Irak'ta Yüksek Yargı Konseyi, Mukteda es-Sadr'ın Meclis'in feshedilmesine yönelik önerisini yeniden değerlendirdi. Ülkedeki siyasi krizi göz önünde bulunduran Yüksek Yargı Konseyi, Meclis'in feshi konusunu 7 Eylül'de görüşme yönünde karar verdi.
Irak'ta geçen yıl yapılan genel seçimin galibi Sadr Hareketi lideri Mukteda es-Sadr, hükümet krizinin çözümü için yargıdan Meclis'in feshedilmesini istemişti.
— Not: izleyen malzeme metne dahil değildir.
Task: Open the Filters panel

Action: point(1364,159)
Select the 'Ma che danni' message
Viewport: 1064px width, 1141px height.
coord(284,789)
Ancak Yüksek Yargı Konseyi, böyle bir yetkileri olmadığını bildirmişti.
Bunun üzerine Sadr destekçileri Yüksek Yargı Konseyi'ne yönelik protestolar başlatırken, yargı yönetiminin siyasallaştığını ifade eden Sadr ise yargı yetkililerinin değiştirilmesini talep etti.
Ne olmuştu?
Sadr destekçileri, Bağdat'taki Yeşil Bölge'de Cumhurbaşkanlığı ve Hükümet Sarayı'nı basmıştı. Güvenlik güçleri, Yeşil Bölge'nin farklı noktalarında havaya ateş açarak eylemcileri dağıtmıştı.
Irak'ın güneyinde de sokakları dolduran Sadr yanlıları eyleme başlarken, ülke genelinde süresiz sokağa çıkma yasağı ilan edilmişti.
Sadr Hareketi lideri Mukteda es-Sadr 29 Ağustos'ta siyaseti bıraktığını açıklamış, ardından çıkan olaylarda 23 kişi hayatını kaybetmiş, 380 kişi de yaralanmıştı.
Şii liderin 30 Ağustos günü destekçilerine "eve dönün" çağrısı yapmasıyla, Sadr yanlıları sokaktan çekilmeye başlamıştı.
Sadr'ın çağrısının ardından ülke genelindeki sokağa çıkma yasağı da kaldırılmıştı.
Sadr kimdir?
12 Ağustos 1973 tarihinde Iraklı Şii lider Ayetullah Muhammet Sadık es Sadr'ın 4. oğlu olarak dünyaya gelen Mukteda es Sadr, ilahiyat eğitimini babasını suikast sonucu kaybedince tamamlamadı. Mart 2003 ABD işgali sonrası Irak'ta ortaya çıkıp Şii direniş örgütü Mehdi Ordusu'nu kurdu ve Nisan 2004'te ABD işgaline karşı aktif direniş sergilemesiyle ün kazandı.
İlk ortaya çıktığında İran'ın müttefiki olan Sadr, zamanla kendisini Irak'ın içişleri üzerinde ABD ve İran nüfuzunu sona erdirmek isteyen bir milliyetçi olarak yeniden konumlandırdı. Suudi Arabistan ile iyi ilişkiler kurdu. Siyasi görev dağılımının etnik ve mezhep kimliğine göre dağıtılmasının değiştirilmesini istedi. Siyasi popülerliğini korudu, ancak oldukça radikal söyleminden dolayı iktidara geçmedi.
Çeşitli değerlendirmelere göre Irak'taki Şii topluluğunun yüzde 10-30'luk dilimi tarafından destekleniyor.